### MATERIAL SHOWN

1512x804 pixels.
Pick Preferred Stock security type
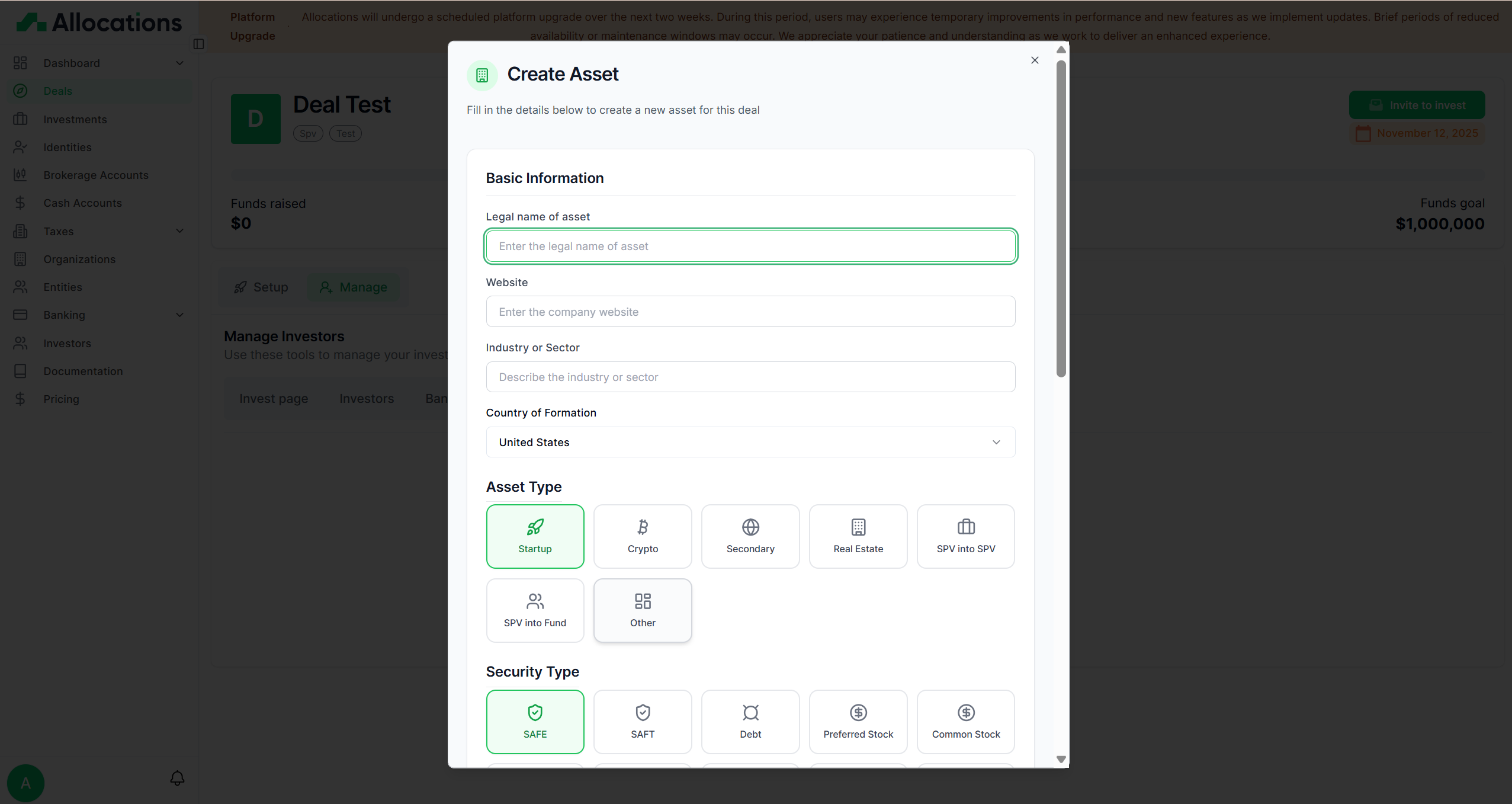pos(858,721)
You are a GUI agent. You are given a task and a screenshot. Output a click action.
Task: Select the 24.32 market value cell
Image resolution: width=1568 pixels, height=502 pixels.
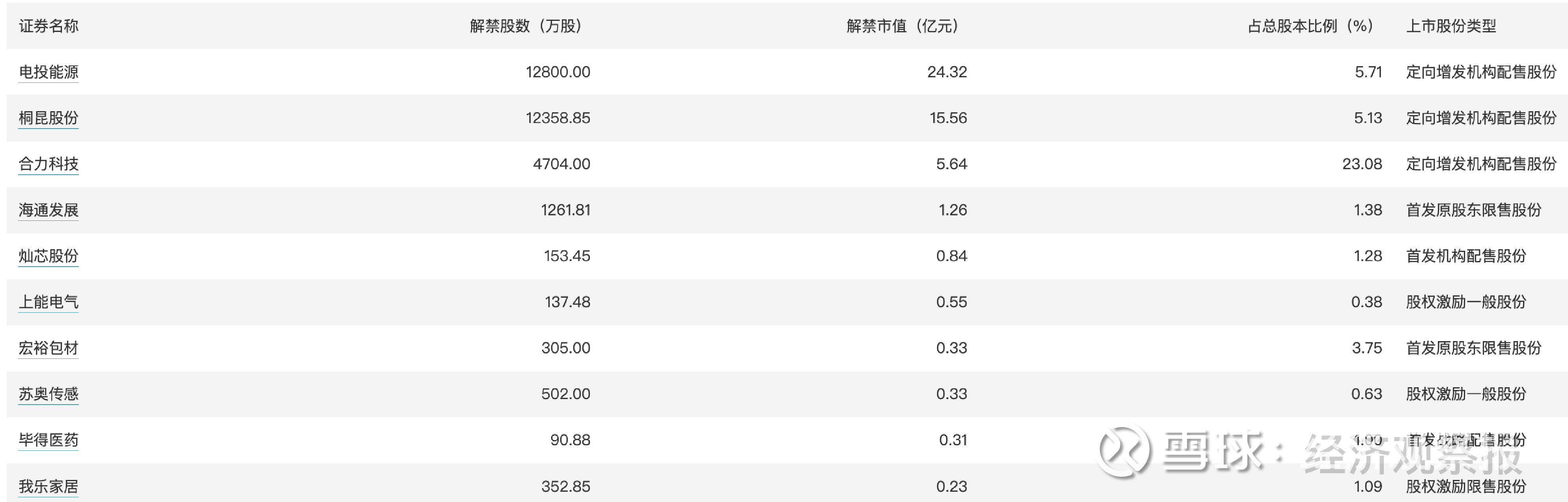coord(947,72)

### SET PROBLEM
Please rewrite the part of the entries that opens with the line containing "You are a GUI" and closes at the end of the entries, changing "screenshot" to "screen capture" and leaving everything else the same. Omit the pictures from your answer.

### ANSWER FOR THIS EXERCISE
You are a GUI agent. You are given a task and a screen capture. Output a click action.
Task: Select the 24.32 market value cell
Image resolution: width=1568 pixels, height=502 pixels.
coord(947,72)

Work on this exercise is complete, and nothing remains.